My husband filed for divorce last week, and he has been asking me to see the lawyer. I keep repeating the same mantra to him. I filed a response to his petition that asks for a separation working toward reconciliation. He is coming home during the week and staying with his mother on the weekends. Yesterday was bad. I don't know his phone number, so I emailed him asking him to unlock the controls on our AC and to deposit money in the account where our bills are coming out. He ignored both messages over the weekend. I asked him why. He was cocky and rude. He said the house was nasty. I told him to clean. He said I was the one there, except the times I'm off partying. I sat there. I asked him if he would mow. He said if he feels like it. He had camaras up, and I took them down. I told him that I felt like I was being watched, like the novel 1984, and I was going to move out right away if he didn't remove them. I said I can't live under these conditions. It was too much. He said, fine, I'm removing them. He started railing into me about how he was glad he was getting the divorce, how I am out partying with my friends, etc. (I hang out with my girlfriends and went salsa dancing a couple of times), how I spent the weekend away, and how I am trying to pick up men. I told him again that I am not wanting a divorce. He was angry and yelling at me. I said again, "I am not looking for another man, but you can't expect me to stay home. I do not want a divorce. I would prefer a separation. I love you." He slammed the door and took off.

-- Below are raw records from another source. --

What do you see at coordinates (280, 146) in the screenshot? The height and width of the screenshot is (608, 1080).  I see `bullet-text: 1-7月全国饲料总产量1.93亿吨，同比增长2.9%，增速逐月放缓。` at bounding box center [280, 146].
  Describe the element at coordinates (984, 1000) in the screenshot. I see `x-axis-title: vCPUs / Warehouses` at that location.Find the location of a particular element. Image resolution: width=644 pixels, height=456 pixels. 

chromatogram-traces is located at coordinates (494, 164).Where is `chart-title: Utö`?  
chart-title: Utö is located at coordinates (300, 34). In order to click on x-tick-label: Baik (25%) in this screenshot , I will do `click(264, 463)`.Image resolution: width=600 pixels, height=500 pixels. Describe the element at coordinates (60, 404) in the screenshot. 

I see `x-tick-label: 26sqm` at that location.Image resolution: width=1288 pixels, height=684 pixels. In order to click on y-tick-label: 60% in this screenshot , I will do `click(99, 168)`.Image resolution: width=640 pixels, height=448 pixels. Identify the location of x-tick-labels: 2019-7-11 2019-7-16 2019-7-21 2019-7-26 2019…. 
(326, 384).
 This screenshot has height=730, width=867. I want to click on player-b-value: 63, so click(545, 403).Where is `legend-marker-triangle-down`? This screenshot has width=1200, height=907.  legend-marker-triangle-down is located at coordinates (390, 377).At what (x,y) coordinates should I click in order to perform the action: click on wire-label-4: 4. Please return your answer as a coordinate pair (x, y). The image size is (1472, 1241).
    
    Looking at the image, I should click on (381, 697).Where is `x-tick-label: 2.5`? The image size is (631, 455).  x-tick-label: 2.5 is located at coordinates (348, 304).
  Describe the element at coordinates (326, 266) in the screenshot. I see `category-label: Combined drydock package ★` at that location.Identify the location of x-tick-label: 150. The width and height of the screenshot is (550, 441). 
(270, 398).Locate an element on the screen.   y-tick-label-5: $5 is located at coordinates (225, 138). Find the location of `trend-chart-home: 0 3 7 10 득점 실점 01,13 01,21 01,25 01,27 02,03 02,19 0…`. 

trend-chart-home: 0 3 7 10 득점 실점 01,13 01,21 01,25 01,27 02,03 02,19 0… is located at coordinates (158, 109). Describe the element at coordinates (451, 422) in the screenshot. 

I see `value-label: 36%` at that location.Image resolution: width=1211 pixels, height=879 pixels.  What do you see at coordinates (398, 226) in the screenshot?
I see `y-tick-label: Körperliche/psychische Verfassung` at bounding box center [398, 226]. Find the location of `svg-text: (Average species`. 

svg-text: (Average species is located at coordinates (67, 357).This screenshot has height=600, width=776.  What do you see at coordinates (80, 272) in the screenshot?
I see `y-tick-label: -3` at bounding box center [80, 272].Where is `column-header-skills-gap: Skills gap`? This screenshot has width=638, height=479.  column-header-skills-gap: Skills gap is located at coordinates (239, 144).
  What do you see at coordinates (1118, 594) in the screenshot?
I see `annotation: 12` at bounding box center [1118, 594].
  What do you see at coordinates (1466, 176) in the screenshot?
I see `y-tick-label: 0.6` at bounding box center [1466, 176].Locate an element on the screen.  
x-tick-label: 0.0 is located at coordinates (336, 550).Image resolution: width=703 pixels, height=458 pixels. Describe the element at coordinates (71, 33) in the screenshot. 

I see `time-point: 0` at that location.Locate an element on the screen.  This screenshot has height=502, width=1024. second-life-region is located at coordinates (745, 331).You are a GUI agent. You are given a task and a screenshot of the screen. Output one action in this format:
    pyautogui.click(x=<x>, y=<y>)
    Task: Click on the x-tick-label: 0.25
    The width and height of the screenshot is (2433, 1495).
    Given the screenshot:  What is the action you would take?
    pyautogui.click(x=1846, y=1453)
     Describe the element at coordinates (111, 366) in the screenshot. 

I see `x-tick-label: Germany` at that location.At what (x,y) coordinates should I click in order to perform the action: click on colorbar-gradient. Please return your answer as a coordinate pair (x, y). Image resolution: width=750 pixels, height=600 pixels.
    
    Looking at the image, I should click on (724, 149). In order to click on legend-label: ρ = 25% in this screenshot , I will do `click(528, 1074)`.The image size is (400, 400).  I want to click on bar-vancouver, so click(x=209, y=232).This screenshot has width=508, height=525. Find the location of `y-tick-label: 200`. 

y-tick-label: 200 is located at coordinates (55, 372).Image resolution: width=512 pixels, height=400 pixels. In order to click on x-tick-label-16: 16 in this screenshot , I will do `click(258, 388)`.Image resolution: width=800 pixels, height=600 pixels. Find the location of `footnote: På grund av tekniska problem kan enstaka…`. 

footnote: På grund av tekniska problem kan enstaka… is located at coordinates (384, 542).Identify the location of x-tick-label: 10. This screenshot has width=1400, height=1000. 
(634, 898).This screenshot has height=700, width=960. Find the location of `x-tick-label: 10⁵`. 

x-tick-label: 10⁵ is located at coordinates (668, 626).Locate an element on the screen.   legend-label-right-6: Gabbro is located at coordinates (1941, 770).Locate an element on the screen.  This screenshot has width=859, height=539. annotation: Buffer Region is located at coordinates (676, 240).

I was distraught and crying all day off and on. I didn't understand his vitriol. I came home later and he was there cleaning the house, sweeping the floor. I asked him if a realtor was coming by. He said, no that he was just cleaning. He asked me if I would go see his lawyer on Thursday. I told him I filed an answer and that it asks for a separation working toward reconciliation. I said it's so stupid. There's no reason we can't reconcile. We're not incompatible. He said I'd ruined it for him. He can never go back to his old life because all our friends know about him leaving me. I told him they love him and that I've never said anything bad about him. I told him that I took responsibility for my own actions and my control issues. I don't know if he believed me but we talked about our synagogue and then he just started crying. He said he missed our life together and how we were together. I asked him if he missed me. He said yes. I told him I missed him. I had to go to counseling, but when I got home we talked and talked and watched a show together. He gave me a hug at the end of the night and said he had a lot of fun, and he was glad we could hang out like this. (mixed signal). He held my hand during nightly prayers, which he said with me.
He still slept on the sofa. He Then when I woke up we had coffee before he went to work. He gave me a big hug before he left. I don't know what to think. I don't want to press him. I am doing counseling and working on myself. I am not acting like I don't care. I keep telling him I don't want a divorce that I love him and miss him. I don't randomly say that. I only say it in relation to the divorce. I tell him that I respect him and I apologize for my control issues and for letting it get to this point. Not sure what to think. Are these just games? I am certain he will go to stay with his mother again, soon.